DANSE | SPECTACLE

Temps d’Aimer | Horses

14 Sep - 14 Sep 2018

Spectacle de danse intergénérationnel, Horses, de  Kabinet K (Joke Laureyns et Kwint Manshoven) mobilise dix interprètes. Cinq enfants et cinq adultes. De portés en lancers, Horses explore, par la danse et la musique, la construction des rapports de confiance.

Pièce chorégraphique pour dix interprètes, cinq enfants et cinq adultes, Horses, de la compagnie belge Kabinet K (Joke Laureyns et Kwint Manshoven), met en scène la confiance. Les deux dernières décennies, notamment en Europe, ont régulièrement été rythmées par des affaires de pédophilie. Un climat de hantise et une certaine crispation accompagnent les images de contact physique entre adultes et enfants. Dans ce contexte de représentation assez chargé, la pièce chorégraphique Horses, proche de la voltige acrobatique, montre la possibilité d’une confiance réciproque. Avec poésie et légèreté, les portés s’enchaînent, sur les musiques live de Thomas Devos et Bertel Schollaert (guitare et saxophone). Confiance du contact humain et de la transmission, de sa possibilité, Horses déploie une ronde chorégraphique intergénérationnelle. Du dressage à la transmission, de la colonisation à l’échange, Horses cultive un autre régime de communication entre les âges.

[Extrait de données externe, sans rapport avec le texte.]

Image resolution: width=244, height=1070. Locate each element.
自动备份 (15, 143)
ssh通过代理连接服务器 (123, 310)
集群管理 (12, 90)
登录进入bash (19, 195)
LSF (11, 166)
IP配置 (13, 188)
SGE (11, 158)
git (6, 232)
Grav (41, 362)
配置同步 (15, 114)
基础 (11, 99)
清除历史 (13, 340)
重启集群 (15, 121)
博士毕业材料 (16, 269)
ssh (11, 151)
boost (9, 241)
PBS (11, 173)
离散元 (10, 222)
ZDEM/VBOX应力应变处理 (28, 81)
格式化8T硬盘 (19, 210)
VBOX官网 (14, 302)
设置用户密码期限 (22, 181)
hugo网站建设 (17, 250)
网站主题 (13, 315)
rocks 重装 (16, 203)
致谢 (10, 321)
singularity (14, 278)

Horses de Kabinet K (Joke Laureyns et Kwint Manshoven) : un relai intergénérationnel

Métaphore du rapport entre le cavalier et sa monture, Horses (2016) explore la construction de la confiance. Loin du rapport de force dominant-dominé — rapport assez pauvre —, Horses laisse la place à la réciprocité. Sur scène, la pièce s’ouvre dans la division. Cinq enfants (de neuf à quatorze ans) et cinq adultes (trois danseurs et deux musiciens), s’observent avec une certaine méfiance. Mais la suspicion, à travers la danse, cède progressivement face à la nécessité d’une relation de confiance. Les portés et lancers, quel que soit l’âge, impliquent des appuis mutuels. Au fil de la pièce, les liens se tissent, se renforcent. Les corps se lancent, et se rattrapent effectivement. Poésie du relai intergénérationnel, Horses fonctionne comme une invite à l’écoute et au respect mutuel Qui dompte qui ? Qui apprivoise qui ? Pièce intuitive et chaleureuse, Horses conjure la violence hiérarchique.

La danse comme mode de socialisation et ritualisation du contact humain

Parlant de la pièce, les danseurs enfants — Jitte Schoukens, Mona De Broe, Lio Maelfeyt, Judith Ginvert, Suza De Gryse / Louisa Vermeire — mettent en avant la construction du vivre ensemble. Là où les danseurs adultes — Jacob Ingram-Dodd / Miguel do Vale, Evelyne Rossie, Kwint Manshoven — soulignent le naturel et la fluidité des contacts. Histoire de rencontres où le respect et la gentillesse priment dans la construction des liens, Horses explore aussi la manière dont s’acquiert le statut de personne. Toujours dans le rapport à l’autre, et généralement sous la forme d’une transmission. De celui qui est déjà considéré comme une personne, vers celui qui, par cette transmission, en devient une. Socialisation par la gestuelle et la danse, Horses donne à voir une forme possible de construction sociale. Sans reléguer le contact physique au rang de contingence, voire d’élément (donné pour) inexistant, pour mieux, au contraire, le danser et ritualiser.